_TASK DESCRIPTION_. Please set down, word for word, the lines of data from the one containing "都市小說 (350, 124)" through the one containing "搜索 (1032, 74)", including both of those lines.

_DATASET CONTENT_.

= = =

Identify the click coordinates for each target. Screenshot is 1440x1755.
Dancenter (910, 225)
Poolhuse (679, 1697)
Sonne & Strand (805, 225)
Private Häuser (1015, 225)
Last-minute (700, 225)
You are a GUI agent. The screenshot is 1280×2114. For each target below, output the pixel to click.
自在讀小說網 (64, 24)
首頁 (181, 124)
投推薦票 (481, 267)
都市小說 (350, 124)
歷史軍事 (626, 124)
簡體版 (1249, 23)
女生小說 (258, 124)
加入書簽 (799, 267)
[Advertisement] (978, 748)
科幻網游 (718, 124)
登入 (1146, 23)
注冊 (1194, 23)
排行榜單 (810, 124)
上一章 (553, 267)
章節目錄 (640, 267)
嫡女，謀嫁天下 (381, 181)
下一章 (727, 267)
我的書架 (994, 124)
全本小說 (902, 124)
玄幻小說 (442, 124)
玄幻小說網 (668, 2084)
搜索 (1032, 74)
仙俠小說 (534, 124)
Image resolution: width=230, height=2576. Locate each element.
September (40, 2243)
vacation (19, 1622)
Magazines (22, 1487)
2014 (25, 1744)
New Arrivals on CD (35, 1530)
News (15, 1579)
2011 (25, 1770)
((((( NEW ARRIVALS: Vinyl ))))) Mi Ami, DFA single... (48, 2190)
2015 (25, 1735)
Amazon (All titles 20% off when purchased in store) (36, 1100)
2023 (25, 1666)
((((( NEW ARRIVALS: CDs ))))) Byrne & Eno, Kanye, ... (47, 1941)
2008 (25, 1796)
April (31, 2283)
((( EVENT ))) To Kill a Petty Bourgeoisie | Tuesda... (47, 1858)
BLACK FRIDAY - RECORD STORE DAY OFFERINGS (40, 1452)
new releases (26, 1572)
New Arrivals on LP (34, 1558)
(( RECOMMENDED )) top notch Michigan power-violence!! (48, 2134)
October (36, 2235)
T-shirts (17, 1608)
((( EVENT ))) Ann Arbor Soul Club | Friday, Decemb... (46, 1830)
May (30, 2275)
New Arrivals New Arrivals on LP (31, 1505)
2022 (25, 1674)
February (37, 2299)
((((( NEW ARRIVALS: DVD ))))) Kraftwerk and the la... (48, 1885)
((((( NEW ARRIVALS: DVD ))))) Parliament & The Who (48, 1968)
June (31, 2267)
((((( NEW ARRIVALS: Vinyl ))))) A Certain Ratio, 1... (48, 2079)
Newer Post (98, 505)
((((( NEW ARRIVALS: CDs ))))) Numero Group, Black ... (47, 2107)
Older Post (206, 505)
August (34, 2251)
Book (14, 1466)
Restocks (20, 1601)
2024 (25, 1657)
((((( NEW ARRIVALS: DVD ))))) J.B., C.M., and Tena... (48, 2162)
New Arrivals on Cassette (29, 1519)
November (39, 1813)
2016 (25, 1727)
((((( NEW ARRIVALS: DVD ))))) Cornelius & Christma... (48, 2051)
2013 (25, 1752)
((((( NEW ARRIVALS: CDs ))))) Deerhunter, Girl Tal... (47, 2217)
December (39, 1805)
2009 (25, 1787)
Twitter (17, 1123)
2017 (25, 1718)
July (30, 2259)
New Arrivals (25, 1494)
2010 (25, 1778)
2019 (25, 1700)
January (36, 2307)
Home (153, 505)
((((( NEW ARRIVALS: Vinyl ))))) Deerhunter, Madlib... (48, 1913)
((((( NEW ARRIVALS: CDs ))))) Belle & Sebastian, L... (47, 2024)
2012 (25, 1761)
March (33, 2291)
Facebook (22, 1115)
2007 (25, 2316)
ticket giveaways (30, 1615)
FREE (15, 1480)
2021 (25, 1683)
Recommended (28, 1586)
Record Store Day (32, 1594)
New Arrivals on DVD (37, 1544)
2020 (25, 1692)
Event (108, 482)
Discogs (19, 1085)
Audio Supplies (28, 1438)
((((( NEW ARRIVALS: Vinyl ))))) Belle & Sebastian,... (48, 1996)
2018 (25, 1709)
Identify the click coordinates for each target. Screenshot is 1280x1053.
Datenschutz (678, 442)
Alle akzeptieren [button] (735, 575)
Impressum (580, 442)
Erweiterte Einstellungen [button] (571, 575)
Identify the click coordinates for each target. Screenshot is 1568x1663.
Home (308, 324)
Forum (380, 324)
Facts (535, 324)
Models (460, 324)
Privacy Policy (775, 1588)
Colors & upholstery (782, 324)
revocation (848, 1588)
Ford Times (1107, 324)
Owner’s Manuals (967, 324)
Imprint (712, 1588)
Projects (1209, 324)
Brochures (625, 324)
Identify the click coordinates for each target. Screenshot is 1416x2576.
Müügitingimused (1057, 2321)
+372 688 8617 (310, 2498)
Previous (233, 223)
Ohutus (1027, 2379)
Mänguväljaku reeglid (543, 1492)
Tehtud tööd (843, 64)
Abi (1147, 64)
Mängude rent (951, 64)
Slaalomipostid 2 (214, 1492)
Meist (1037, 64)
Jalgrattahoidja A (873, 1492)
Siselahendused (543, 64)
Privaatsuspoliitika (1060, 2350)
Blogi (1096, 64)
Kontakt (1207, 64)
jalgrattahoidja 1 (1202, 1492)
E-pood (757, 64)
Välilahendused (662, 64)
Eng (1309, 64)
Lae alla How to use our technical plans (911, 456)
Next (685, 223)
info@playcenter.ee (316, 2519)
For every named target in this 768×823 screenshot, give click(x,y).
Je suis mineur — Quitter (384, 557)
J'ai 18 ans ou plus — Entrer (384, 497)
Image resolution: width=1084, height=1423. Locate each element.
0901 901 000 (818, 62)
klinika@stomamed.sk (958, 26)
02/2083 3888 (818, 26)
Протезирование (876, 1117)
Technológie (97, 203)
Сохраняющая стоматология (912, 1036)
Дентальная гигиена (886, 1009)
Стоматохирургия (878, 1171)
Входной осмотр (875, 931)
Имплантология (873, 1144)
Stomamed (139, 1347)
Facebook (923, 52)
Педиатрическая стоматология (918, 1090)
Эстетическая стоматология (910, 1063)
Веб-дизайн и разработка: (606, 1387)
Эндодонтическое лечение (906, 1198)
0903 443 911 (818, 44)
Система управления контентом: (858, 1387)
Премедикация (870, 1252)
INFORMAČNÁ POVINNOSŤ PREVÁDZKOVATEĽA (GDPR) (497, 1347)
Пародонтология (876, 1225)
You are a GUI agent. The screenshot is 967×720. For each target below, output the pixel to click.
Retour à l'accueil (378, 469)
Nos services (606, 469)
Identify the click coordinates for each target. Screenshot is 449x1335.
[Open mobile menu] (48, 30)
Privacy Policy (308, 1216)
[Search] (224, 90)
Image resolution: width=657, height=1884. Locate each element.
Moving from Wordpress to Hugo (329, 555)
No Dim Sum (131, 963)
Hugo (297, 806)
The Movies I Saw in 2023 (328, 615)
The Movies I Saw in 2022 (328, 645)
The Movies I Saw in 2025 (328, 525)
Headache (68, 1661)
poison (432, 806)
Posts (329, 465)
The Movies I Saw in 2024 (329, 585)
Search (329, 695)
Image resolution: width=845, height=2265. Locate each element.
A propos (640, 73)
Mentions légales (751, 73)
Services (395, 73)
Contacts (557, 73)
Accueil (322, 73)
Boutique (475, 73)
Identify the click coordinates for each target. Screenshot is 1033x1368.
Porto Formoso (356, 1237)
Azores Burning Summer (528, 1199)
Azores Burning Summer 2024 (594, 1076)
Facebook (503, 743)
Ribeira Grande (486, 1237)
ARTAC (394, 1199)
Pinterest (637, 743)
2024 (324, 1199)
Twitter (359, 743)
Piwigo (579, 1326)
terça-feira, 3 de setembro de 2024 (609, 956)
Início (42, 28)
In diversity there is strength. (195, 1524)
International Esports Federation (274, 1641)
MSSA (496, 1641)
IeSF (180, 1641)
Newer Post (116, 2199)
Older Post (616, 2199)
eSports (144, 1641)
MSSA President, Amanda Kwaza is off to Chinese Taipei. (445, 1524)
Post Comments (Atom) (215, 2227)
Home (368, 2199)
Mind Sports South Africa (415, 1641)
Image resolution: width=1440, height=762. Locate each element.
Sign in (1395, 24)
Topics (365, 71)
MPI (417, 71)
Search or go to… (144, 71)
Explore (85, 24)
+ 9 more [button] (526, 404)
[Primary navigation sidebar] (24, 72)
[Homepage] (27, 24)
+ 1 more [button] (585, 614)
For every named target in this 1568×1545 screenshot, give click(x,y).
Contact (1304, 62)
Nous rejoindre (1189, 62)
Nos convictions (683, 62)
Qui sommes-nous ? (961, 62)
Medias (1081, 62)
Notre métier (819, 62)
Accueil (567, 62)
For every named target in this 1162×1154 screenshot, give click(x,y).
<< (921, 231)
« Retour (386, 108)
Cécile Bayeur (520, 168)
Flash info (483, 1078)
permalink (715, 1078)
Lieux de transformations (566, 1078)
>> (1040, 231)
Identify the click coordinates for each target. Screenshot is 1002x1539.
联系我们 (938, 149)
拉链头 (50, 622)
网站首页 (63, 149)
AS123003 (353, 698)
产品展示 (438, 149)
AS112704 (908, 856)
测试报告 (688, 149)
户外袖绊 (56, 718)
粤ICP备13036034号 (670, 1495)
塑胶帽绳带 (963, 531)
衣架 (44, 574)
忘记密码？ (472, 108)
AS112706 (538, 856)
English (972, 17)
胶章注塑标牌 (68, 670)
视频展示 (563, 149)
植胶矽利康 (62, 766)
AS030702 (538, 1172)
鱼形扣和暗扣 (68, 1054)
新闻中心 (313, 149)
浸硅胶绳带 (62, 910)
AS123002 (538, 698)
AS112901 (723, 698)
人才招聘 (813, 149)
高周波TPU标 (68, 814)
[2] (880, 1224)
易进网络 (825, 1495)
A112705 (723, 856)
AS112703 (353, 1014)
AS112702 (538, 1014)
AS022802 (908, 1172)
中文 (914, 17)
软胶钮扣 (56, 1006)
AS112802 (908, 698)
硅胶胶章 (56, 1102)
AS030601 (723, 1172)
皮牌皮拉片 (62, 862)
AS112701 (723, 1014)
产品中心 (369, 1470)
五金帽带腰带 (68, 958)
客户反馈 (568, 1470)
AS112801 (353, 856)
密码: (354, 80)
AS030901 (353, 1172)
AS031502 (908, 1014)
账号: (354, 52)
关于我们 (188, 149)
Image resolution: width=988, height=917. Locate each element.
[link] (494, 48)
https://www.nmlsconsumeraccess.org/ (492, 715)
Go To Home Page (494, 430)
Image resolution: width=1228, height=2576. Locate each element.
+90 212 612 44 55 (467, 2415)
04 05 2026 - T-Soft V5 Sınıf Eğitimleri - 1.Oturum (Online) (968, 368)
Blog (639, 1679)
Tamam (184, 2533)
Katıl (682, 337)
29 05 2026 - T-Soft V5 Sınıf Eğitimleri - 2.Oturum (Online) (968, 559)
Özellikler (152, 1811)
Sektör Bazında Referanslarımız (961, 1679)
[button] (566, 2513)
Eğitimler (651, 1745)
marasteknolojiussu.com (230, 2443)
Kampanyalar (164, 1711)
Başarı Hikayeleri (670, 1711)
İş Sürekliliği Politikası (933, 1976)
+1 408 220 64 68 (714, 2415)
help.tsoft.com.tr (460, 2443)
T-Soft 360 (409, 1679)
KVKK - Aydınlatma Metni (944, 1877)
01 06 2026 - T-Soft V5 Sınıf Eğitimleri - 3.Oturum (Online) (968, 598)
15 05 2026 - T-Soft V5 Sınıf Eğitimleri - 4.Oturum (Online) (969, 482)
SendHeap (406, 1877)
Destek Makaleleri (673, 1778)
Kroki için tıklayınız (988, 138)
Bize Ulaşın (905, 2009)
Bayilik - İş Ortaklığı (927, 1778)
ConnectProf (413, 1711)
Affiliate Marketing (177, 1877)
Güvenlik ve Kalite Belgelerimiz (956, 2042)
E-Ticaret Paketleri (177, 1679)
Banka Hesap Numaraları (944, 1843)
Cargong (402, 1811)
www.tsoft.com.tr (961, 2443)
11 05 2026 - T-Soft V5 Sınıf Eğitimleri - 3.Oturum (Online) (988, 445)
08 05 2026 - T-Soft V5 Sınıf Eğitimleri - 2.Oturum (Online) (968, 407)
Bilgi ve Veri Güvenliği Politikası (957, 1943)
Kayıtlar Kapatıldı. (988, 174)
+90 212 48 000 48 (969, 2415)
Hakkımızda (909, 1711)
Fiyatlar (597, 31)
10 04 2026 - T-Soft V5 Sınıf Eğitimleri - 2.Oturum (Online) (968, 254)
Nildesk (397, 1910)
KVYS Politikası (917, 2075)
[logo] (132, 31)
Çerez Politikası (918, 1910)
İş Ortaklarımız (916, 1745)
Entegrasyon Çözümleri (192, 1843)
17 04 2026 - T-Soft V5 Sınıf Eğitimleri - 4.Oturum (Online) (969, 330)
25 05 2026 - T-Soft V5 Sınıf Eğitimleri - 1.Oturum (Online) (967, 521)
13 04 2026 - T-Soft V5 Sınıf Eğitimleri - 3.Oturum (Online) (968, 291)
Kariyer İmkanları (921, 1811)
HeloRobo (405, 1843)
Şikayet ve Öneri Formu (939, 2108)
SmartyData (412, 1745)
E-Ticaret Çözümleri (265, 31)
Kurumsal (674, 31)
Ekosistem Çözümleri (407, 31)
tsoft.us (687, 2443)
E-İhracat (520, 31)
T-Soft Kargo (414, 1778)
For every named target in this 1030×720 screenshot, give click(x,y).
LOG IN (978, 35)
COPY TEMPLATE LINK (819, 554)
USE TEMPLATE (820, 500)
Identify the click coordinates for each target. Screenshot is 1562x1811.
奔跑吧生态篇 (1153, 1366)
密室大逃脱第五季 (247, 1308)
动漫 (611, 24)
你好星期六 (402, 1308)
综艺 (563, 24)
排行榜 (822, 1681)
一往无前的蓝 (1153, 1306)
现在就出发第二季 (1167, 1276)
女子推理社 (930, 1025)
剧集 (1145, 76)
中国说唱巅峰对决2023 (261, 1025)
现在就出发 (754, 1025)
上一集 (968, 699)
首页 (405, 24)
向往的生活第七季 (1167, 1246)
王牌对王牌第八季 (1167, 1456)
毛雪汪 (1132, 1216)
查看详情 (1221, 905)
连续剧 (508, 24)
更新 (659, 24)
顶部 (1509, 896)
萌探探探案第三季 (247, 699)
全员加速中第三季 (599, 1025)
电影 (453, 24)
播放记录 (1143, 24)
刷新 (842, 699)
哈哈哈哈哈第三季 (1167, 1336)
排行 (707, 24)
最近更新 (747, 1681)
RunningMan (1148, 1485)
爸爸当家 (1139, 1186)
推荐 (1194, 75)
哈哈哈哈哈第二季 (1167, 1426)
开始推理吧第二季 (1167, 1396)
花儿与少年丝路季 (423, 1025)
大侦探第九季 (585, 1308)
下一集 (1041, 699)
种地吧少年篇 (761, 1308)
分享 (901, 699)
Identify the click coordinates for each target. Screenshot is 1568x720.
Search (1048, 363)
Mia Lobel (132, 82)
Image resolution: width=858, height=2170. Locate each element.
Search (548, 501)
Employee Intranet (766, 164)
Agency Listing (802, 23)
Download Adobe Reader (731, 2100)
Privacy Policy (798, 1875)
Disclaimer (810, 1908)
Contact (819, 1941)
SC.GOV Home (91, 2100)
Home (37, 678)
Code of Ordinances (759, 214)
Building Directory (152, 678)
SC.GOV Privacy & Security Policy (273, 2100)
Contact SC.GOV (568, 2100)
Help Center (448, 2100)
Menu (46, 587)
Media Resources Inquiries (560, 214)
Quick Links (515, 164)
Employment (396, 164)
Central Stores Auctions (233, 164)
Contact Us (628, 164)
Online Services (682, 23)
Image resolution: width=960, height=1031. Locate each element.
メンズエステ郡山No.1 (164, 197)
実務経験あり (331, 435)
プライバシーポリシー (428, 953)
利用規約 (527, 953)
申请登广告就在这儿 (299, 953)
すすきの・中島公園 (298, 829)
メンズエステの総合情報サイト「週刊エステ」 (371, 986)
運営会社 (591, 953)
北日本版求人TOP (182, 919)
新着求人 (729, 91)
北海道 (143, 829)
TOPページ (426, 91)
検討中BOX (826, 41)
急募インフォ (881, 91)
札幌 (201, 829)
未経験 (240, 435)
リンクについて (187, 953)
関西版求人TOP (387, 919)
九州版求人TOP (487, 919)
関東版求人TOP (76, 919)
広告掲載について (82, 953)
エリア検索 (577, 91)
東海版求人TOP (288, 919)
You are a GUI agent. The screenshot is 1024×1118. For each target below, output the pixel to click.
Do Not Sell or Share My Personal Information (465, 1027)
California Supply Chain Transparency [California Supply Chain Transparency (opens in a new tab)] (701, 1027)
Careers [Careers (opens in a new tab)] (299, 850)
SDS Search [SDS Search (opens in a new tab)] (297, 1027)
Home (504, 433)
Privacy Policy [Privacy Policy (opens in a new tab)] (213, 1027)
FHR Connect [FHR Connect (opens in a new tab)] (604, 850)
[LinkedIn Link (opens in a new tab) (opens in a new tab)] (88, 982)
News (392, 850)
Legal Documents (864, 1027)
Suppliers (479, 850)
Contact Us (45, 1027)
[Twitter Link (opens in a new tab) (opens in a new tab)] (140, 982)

= = =

_SOLUTION FOR THIS PROBLEM_.
都市小說 (350, 124)
歷史軍事 (626, 124)
簡體版 (1249, 23)
女生小說 (258, 124)
加入書簽 (799, 267)
[Advertisement] (978, 748)
科幻網游 (718, 124)
登入 (1146, 23)
注冊 (1194, 23)
排行榜單 (810, 124)
上一章 (553, 267)
章節目錄 (640, 267)
嫡女，謀嫁天下 (381, 181)
下一章 (727, 267)
我的書架 (994, 124)
全本小說 (902, 124)
玄幻小說 (442, 124)
玄幻小說網 (668, 2084)
搜索 (1032, 74)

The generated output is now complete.